- [Your task]:
Run through the records and show each line that includes the string "will".

*** Opening of Given data ***

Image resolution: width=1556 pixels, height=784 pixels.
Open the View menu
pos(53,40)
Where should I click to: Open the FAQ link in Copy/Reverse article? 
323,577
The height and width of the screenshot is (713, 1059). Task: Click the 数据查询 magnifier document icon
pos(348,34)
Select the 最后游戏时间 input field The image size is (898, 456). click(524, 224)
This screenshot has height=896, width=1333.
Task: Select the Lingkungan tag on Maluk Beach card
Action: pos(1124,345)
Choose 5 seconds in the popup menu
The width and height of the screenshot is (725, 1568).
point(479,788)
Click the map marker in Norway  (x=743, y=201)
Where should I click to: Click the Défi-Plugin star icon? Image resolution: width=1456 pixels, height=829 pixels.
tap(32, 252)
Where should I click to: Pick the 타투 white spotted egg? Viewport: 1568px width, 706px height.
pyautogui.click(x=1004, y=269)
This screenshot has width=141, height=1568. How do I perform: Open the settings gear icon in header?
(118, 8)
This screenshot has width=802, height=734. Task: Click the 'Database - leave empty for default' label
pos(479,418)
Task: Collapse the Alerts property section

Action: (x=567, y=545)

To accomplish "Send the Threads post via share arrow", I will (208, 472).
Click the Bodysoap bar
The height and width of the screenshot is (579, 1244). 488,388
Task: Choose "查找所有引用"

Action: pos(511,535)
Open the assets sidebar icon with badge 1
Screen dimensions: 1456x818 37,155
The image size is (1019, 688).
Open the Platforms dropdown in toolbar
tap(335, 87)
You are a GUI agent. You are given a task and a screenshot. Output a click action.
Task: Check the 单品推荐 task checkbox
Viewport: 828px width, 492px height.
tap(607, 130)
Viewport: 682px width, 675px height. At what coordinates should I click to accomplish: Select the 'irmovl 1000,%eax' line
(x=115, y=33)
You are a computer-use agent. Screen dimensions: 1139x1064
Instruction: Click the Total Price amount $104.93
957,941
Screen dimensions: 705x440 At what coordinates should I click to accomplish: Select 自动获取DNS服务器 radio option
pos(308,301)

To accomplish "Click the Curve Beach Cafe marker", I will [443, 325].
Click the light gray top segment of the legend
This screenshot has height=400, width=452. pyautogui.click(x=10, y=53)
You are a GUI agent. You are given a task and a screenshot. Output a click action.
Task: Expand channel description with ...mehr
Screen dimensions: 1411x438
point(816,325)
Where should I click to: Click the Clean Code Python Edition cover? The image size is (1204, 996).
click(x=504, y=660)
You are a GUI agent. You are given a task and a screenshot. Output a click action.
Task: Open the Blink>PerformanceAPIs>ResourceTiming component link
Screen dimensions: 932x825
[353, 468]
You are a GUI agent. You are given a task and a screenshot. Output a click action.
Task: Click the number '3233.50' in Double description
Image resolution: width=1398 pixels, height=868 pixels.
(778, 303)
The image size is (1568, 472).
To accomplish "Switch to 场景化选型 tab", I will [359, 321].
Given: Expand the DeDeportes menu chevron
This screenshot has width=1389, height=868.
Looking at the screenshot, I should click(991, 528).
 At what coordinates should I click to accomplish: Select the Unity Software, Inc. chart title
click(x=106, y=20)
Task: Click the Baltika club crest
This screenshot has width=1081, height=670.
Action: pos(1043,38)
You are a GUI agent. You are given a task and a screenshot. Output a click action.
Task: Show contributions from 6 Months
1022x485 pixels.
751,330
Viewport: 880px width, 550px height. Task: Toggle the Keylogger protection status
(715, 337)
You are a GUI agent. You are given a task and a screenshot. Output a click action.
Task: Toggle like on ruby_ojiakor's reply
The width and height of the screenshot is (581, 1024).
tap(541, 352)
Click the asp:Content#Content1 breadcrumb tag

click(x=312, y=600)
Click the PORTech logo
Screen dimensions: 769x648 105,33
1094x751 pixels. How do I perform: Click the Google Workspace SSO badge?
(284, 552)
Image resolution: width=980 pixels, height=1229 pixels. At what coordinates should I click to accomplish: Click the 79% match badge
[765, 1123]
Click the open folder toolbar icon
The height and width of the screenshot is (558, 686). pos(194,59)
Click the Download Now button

*** Close of Given data ***

- [Task solution]:
To accomplish "Send the Threads post via share arrow", I will (208, 472).
To accomplish "Click the Curve Beach Cafe marker", I will [443, 325].
To accomplish "Switch to 场景化选型 tab", I will [359, 321].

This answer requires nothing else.